## [TASK OBJECTIVE]
Return, exactly, the line that contains "4 [tab] (111, 282)" together with all lines after it to the end of the entries, and no further lines.

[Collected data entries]

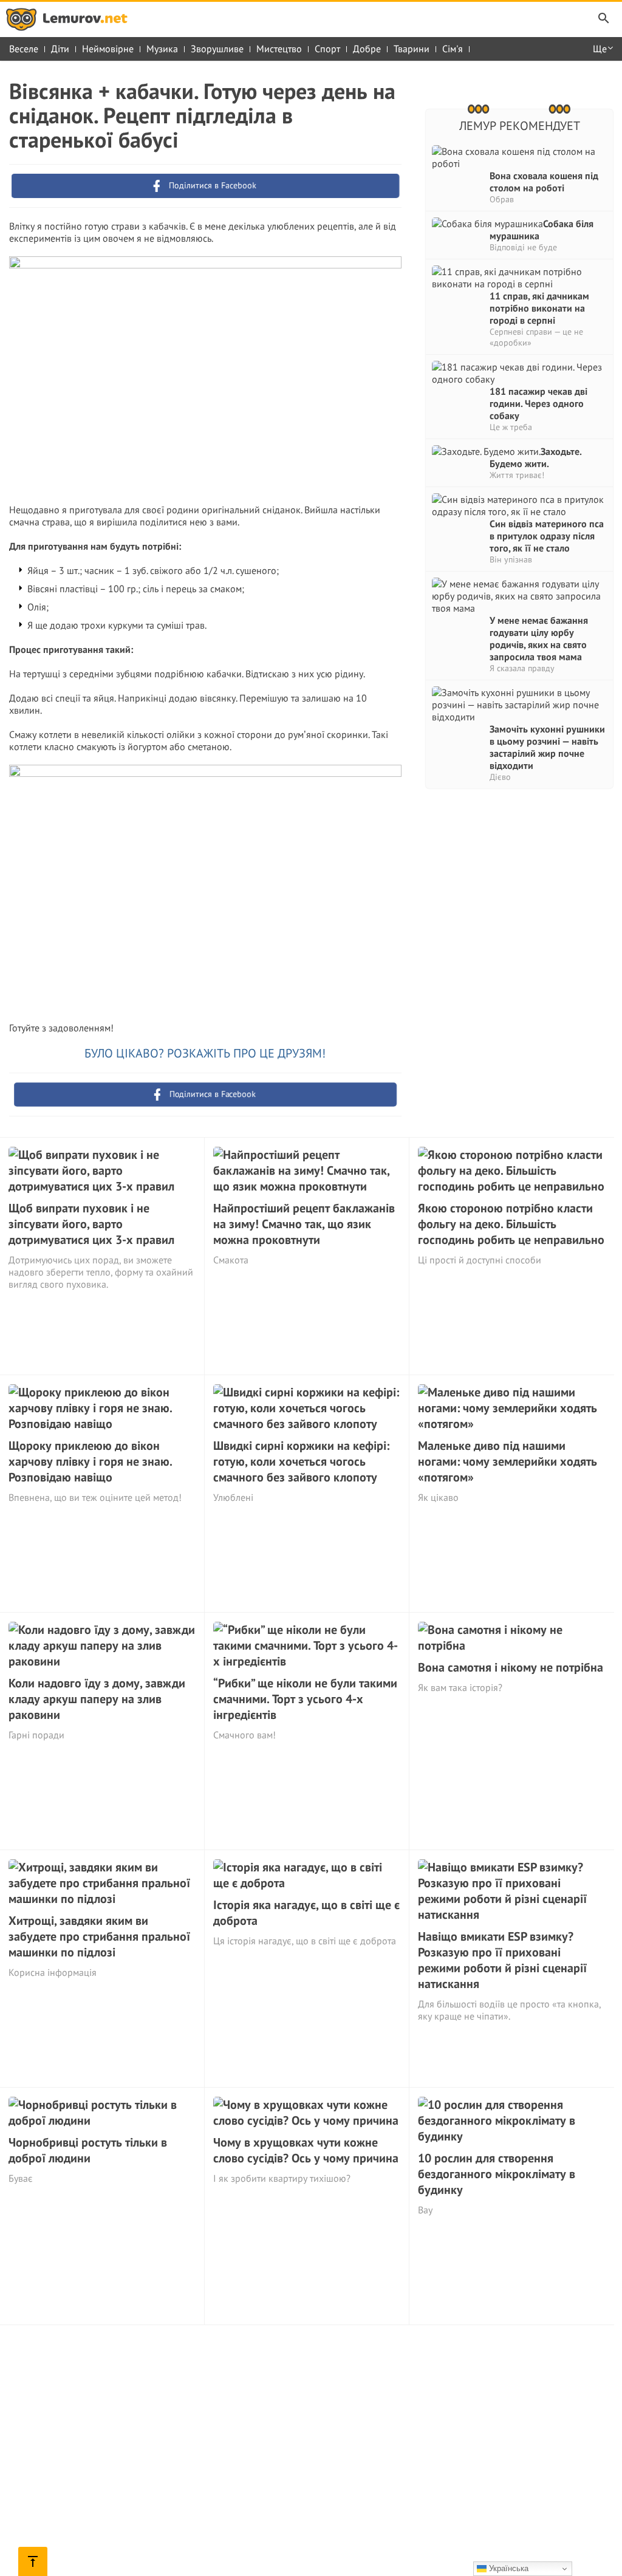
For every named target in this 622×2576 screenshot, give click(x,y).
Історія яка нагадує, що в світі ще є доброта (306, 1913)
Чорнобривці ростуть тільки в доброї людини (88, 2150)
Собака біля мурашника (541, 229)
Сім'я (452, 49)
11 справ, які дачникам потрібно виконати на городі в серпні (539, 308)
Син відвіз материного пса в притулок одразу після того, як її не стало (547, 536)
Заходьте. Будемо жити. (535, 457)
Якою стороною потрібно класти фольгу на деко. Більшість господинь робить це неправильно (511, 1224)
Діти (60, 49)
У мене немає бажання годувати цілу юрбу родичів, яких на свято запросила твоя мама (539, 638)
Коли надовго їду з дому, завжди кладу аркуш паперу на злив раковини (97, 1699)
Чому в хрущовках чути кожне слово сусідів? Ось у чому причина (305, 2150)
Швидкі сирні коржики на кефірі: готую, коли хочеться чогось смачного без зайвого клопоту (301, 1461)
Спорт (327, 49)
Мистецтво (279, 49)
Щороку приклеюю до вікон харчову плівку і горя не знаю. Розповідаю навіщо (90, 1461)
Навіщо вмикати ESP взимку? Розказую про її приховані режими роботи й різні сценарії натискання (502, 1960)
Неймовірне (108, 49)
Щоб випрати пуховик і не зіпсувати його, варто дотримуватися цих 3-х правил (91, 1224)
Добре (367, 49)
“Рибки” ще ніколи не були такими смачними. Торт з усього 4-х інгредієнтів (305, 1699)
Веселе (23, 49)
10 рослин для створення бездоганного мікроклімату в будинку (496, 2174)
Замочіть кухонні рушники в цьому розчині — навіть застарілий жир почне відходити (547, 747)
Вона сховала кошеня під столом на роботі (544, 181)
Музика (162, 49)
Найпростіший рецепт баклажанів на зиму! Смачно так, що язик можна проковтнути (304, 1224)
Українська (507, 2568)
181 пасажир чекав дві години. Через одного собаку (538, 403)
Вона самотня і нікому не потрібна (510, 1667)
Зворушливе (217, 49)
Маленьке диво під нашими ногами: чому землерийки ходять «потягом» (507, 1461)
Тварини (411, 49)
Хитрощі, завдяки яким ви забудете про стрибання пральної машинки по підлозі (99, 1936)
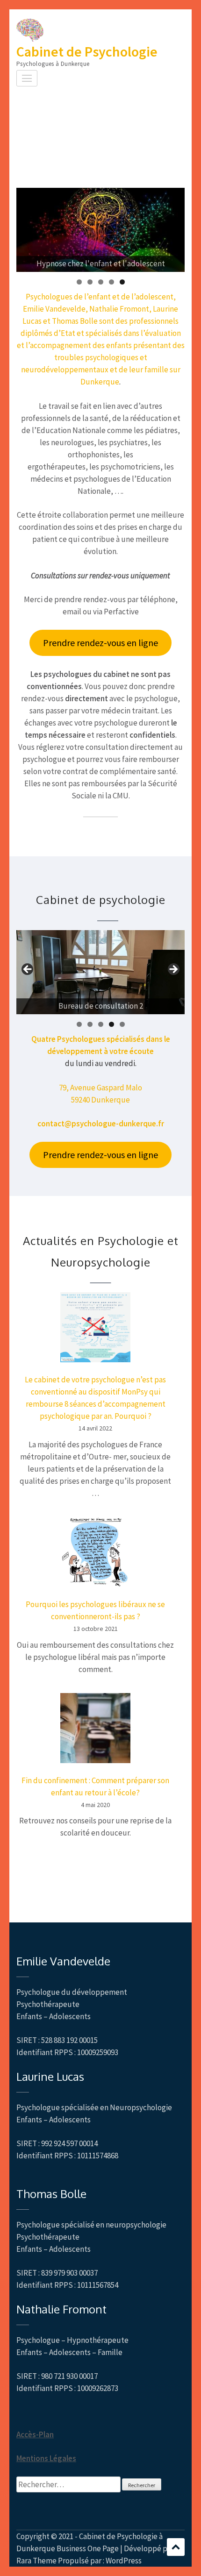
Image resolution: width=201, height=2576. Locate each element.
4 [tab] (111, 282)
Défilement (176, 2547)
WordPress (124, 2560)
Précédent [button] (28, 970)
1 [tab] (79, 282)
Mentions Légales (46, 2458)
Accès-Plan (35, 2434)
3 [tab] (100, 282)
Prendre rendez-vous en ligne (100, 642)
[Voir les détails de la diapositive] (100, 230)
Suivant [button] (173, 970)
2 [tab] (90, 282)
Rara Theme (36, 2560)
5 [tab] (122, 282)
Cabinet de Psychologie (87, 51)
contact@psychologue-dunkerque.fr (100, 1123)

## [SOLUTION TO THIS PROBLEM]
4 [tab] (111, 282)
Défilement (176, 2547)
WordPress (124, 2560)
Précédent [button] (28, 970)
1 [tab] (79, 282)
Mentions Légales (46, 2458)
Accès-Plan (35, 2434)
3 [tab] (100, 282)
Prendre rendez-vous en ligne (100, 642)
[Voir les détails de la diapositive] (100, 230)
Suivant [button] (173, 970)
2 [tab] (90, 282)
Rara Theme (36, 2560)
5 [tab] (122, 282)
Cabinet de Psychologie (87, 51)
contact@psychologue-dunkerque.fr (100, 1123)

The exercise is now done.